**Goal of the exercise**
From the records, return each line that has the word "agent" in it.

══ Record extracts ══

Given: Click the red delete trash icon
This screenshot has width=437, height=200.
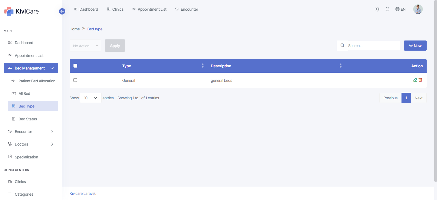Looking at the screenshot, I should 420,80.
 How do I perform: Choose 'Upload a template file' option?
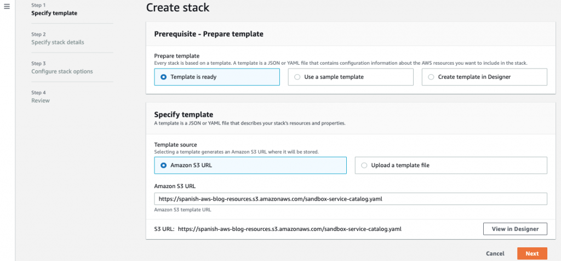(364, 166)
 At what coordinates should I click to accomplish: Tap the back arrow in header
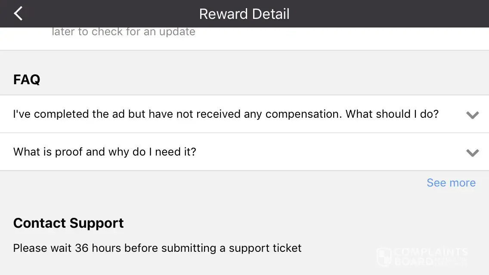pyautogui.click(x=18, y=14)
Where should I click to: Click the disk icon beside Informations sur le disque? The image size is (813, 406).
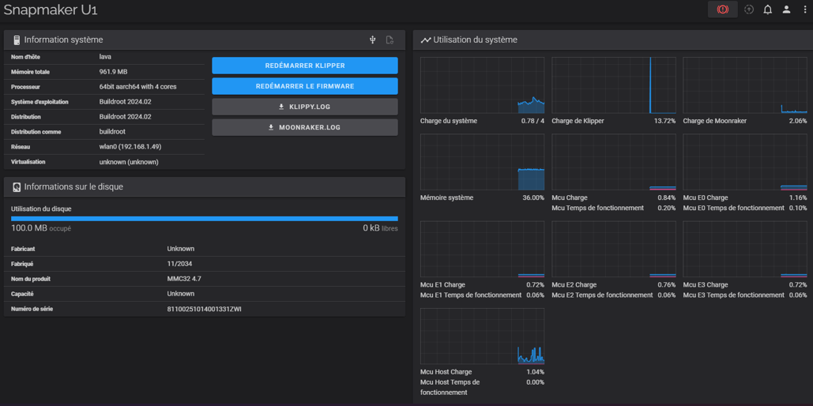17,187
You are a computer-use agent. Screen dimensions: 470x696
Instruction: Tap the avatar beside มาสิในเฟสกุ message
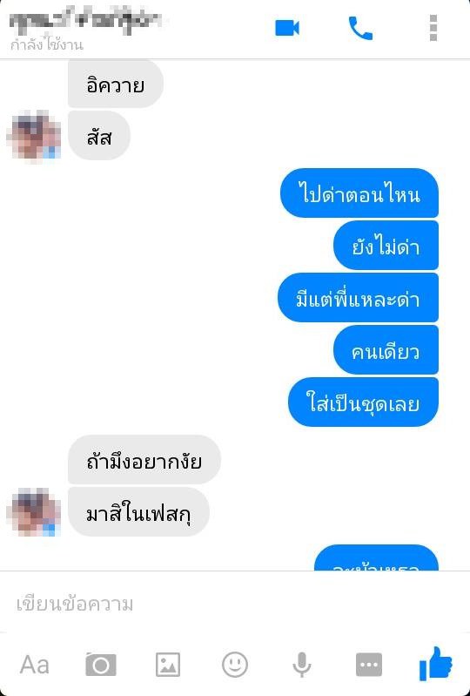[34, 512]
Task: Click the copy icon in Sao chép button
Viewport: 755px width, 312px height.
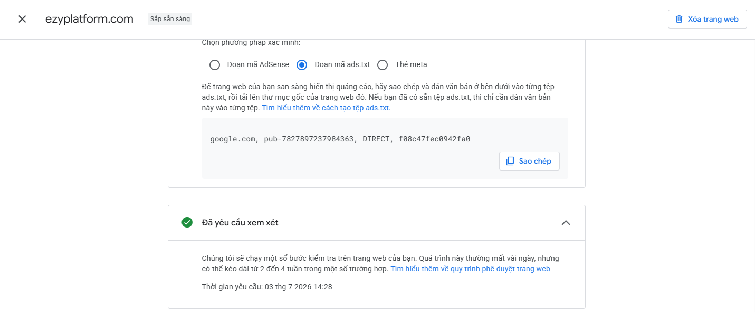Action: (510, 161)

═══
══ Record extracts ══

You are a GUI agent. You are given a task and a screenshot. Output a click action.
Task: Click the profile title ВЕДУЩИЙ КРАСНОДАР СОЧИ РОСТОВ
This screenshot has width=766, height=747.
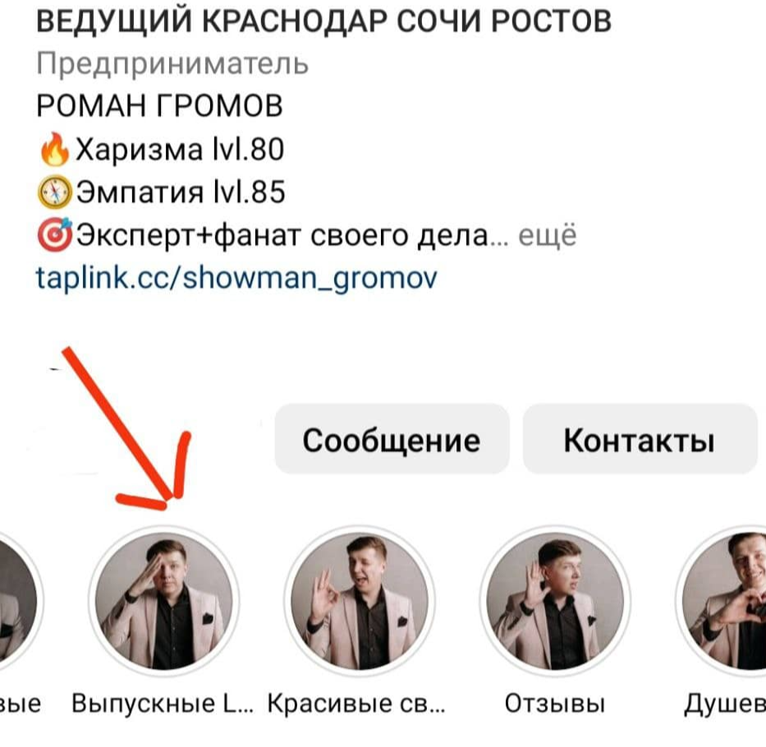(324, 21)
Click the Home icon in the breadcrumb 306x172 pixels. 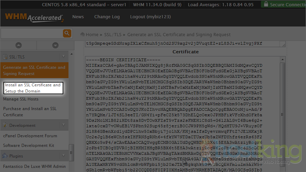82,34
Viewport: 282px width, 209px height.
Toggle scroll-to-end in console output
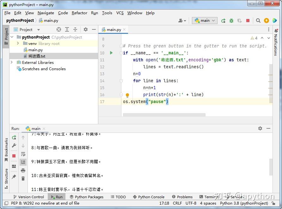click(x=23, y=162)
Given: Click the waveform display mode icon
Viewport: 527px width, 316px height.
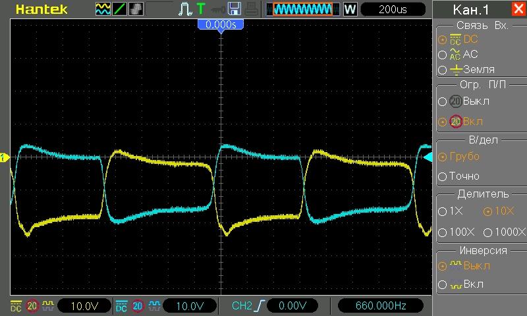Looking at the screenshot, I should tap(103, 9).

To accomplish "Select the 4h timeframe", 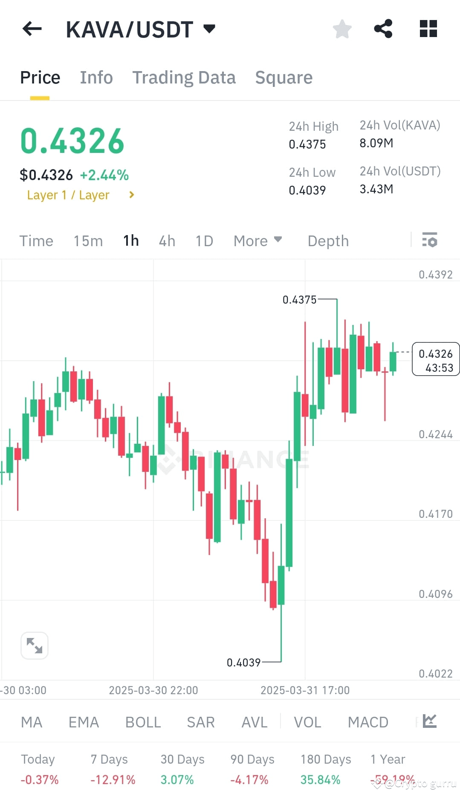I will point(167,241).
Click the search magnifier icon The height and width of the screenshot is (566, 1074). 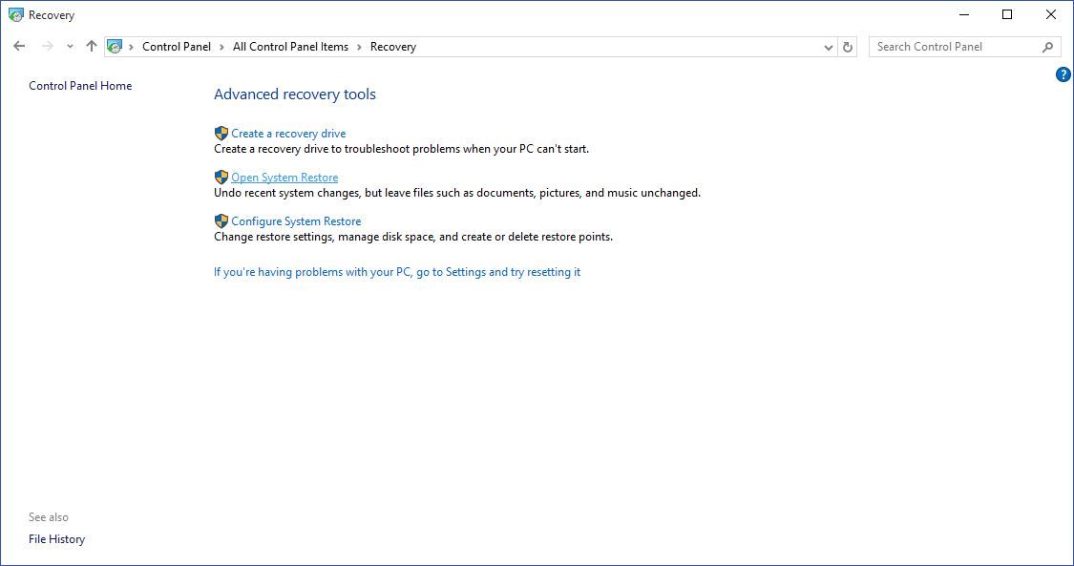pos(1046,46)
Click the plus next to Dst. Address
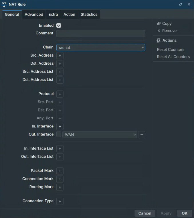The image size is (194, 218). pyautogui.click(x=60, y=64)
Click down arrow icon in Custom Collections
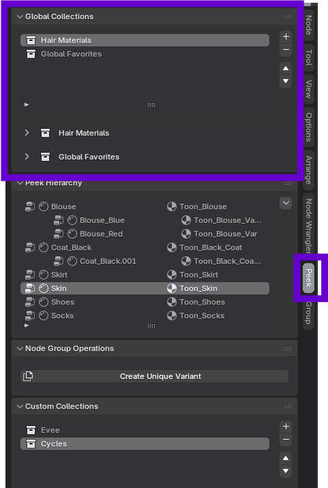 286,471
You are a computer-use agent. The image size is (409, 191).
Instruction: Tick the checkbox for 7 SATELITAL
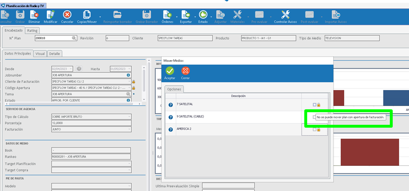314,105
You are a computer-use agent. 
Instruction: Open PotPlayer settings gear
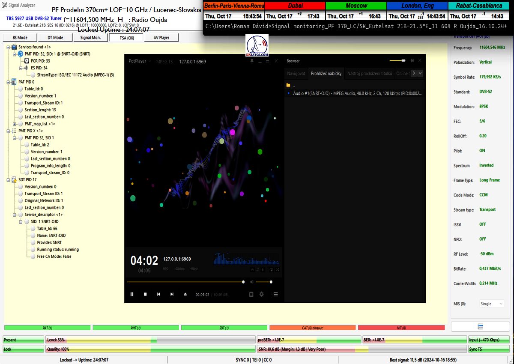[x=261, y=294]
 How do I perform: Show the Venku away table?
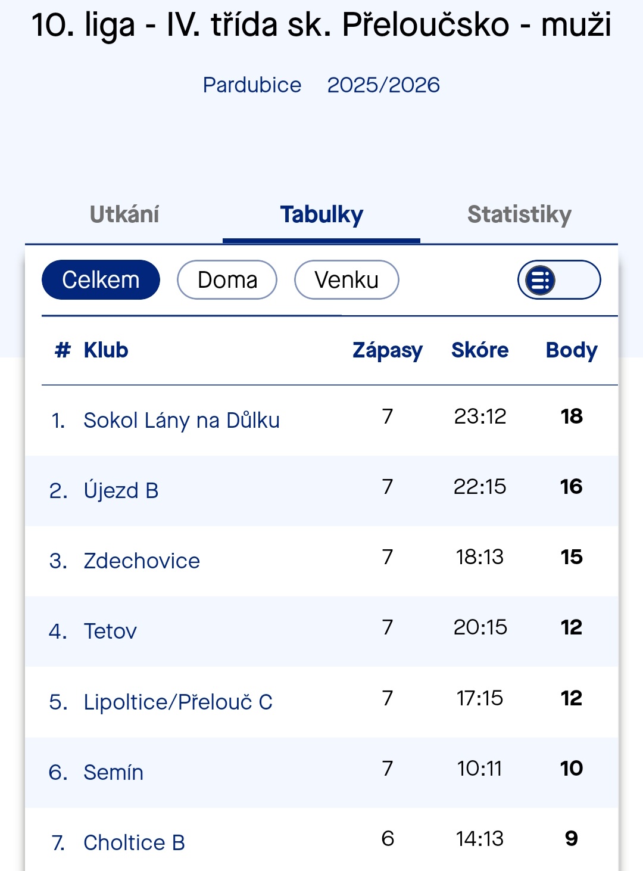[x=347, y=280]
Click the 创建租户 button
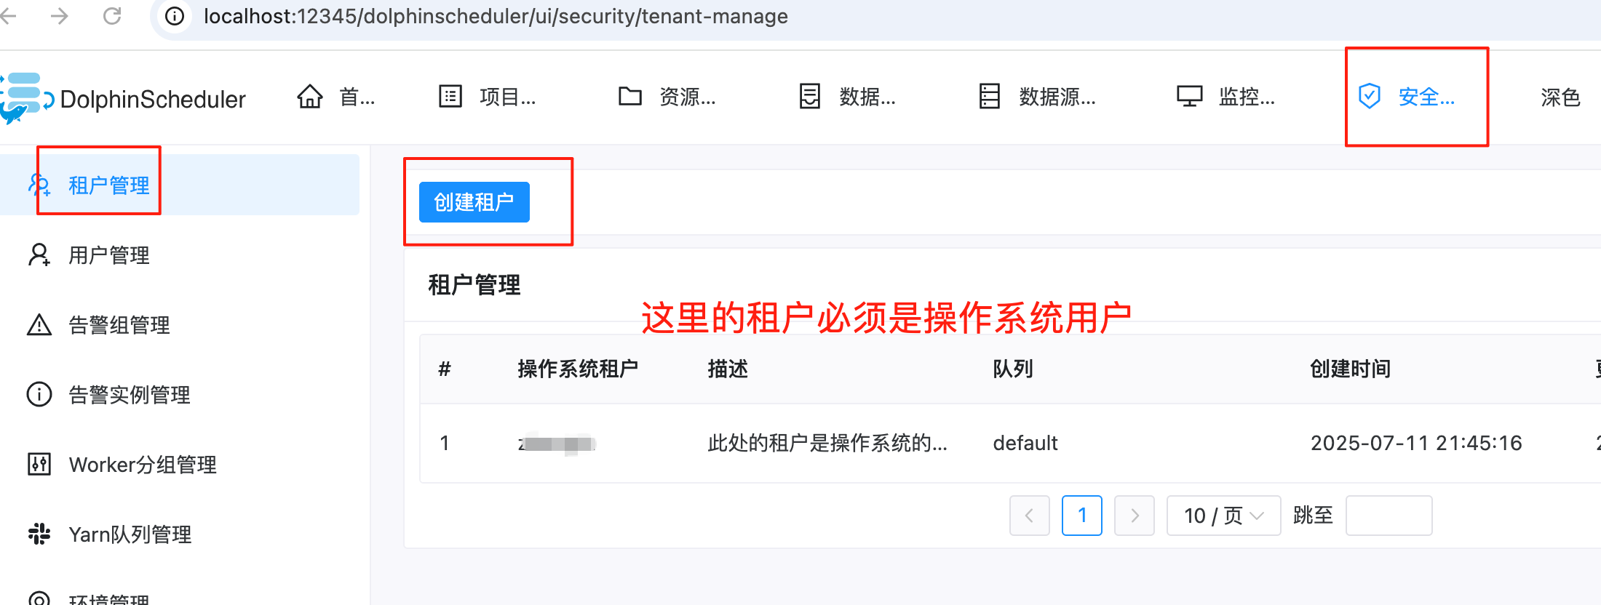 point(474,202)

═══

**Exercise result**
You are a computer-use agent. Screen dimensions: 470x696
You are a GUI agent. You are given a task and a screenshot. Output a click action.
You are a computer-use agent. The image size is (409, 191).
You are a computer-use agent. 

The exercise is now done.